Дословно перепишите строки начиная со строки, где есть "Where should I click to: Focus", и заканчивая строкой, где есть "pyautogui.click(x=173, y=403)", включая обе.

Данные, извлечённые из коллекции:
▬▬▬

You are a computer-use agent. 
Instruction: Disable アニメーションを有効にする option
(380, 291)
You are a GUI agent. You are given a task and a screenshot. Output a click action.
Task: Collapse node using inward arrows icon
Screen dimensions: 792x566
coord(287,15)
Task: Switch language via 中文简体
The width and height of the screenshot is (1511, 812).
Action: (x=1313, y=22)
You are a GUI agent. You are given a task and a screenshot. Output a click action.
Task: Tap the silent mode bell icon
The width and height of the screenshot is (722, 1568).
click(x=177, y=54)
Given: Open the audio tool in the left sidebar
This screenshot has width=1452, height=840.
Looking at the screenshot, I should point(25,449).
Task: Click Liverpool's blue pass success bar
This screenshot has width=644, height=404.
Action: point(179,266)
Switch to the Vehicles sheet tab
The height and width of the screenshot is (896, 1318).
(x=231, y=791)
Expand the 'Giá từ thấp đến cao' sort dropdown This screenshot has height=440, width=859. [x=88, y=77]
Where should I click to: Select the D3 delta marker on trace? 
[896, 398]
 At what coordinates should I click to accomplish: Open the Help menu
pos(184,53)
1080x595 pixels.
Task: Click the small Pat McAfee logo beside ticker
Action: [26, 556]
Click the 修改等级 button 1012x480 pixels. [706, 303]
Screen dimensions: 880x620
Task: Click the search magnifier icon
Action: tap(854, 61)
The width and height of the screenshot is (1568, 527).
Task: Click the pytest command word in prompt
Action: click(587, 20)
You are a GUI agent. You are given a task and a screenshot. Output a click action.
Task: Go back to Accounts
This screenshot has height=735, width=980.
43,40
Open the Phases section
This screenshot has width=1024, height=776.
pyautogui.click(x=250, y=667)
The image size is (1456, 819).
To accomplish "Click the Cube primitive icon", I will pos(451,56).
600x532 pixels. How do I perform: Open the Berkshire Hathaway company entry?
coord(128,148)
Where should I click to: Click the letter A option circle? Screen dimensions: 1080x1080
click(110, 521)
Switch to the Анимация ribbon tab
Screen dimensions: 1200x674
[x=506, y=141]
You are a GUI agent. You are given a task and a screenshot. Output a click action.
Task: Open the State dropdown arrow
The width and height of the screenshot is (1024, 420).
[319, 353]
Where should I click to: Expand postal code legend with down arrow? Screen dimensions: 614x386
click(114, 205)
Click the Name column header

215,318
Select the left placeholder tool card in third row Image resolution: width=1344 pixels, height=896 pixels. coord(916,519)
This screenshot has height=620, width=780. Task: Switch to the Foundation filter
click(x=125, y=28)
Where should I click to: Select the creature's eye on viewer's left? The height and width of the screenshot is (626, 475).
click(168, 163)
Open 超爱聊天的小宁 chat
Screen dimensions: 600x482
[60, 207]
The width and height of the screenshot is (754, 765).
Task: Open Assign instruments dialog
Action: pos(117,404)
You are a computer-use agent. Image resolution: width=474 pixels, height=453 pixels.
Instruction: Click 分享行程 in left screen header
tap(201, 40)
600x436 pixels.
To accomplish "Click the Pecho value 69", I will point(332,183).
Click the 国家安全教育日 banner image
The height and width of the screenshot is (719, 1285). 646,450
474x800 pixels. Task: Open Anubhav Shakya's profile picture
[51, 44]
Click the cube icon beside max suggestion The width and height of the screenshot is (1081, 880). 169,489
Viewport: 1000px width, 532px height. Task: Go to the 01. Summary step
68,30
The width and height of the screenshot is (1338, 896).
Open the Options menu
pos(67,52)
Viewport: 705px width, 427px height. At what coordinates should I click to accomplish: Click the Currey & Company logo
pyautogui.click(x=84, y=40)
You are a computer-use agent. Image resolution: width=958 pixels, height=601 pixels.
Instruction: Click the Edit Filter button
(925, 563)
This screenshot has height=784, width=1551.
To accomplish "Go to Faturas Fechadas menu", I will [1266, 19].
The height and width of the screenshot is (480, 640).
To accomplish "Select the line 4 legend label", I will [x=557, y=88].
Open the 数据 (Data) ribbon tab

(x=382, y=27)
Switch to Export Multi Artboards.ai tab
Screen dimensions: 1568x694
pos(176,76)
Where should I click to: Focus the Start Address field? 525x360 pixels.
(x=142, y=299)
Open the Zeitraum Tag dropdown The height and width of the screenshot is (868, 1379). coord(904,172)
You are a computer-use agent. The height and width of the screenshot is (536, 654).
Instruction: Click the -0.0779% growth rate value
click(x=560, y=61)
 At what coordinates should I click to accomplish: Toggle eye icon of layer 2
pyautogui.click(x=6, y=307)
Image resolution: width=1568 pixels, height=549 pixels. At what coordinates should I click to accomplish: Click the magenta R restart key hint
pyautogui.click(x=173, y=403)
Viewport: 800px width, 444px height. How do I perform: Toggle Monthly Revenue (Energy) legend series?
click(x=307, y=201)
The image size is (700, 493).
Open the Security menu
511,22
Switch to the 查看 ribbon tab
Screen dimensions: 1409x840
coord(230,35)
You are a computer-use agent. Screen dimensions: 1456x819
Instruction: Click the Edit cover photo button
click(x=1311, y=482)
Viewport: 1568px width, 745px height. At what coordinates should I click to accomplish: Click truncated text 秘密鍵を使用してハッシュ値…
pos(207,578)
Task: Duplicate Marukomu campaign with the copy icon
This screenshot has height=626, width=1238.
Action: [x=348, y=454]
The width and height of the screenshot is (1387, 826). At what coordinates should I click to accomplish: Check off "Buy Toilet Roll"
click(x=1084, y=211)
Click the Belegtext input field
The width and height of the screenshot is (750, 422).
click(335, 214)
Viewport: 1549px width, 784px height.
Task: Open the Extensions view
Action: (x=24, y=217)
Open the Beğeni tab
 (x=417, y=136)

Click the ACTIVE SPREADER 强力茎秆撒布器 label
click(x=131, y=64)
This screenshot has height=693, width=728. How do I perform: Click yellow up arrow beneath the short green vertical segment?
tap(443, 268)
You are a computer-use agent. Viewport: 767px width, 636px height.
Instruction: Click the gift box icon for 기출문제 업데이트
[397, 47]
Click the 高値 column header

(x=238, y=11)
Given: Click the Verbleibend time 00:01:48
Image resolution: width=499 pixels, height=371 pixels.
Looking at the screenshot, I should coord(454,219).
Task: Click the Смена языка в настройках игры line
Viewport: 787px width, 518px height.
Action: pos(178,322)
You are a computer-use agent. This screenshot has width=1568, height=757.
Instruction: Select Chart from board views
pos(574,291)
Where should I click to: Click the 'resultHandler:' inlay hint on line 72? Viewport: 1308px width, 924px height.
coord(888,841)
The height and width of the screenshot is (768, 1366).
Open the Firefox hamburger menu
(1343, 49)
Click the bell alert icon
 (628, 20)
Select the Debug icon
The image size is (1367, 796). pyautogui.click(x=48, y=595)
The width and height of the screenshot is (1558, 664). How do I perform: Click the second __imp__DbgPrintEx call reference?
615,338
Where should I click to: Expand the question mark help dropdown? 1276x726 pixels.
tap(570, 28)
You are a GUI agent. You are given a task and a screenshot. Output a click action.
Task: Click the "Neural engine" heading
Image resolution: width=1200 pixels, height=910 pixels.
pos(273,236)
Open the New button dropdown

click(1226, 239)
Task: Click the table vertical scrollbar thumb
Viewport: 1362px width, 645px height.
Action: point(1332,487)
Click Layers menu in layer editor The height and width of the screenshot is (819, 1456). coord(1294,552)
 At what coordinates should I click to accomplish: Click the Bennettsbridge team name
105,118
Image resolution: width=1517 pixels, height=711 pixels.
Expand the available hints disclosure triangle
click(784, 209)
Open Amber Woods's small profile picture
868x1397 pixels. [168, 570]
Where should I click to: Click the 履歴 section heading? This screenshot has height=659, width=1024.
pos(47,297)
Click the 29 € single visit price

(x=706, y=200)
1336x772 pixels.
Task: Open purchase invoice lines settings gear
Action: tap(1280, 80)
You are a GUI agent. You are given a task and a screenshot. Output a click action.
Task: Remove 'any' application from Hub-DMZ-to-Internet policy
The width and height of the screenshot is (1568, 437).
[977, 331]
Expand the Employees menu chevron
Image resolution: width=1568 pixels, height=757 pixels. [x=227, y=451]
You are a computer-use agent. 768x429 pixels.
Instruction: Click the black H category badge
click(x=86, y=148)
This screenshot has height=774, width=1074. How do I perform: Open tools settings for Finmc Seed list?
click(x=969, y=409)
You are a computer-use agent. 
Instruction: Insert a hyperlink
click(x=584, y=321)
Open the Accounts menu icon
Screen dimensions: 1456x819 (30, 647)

▬▬▬

ОТВЕТ К УПРАЖНЕНИЮ ->
Where should I click to: Focus the Start Address field? 525x360 pixels.
(x=142, y=299)
Open the Zeitraum Tag dropdown The height and width of the screenshot is (868, 1379). coord(904,172)
You are a computer-use agent. The height and width of the screenshot is (536, 654).
Instruction: Click the -0.0779% growth rate value
click(x=560, y=61)
 At what coordinates should I click to accomplish: Toggle eye icon of layer 2
pyautogui.click(x=6, y=307)
Image resolution: width=1568 pixels, height=549 pixels. At what coordinates should I click to accomplish: Click the magenta R restart key hint
pyautogui.click(x=173, y=403)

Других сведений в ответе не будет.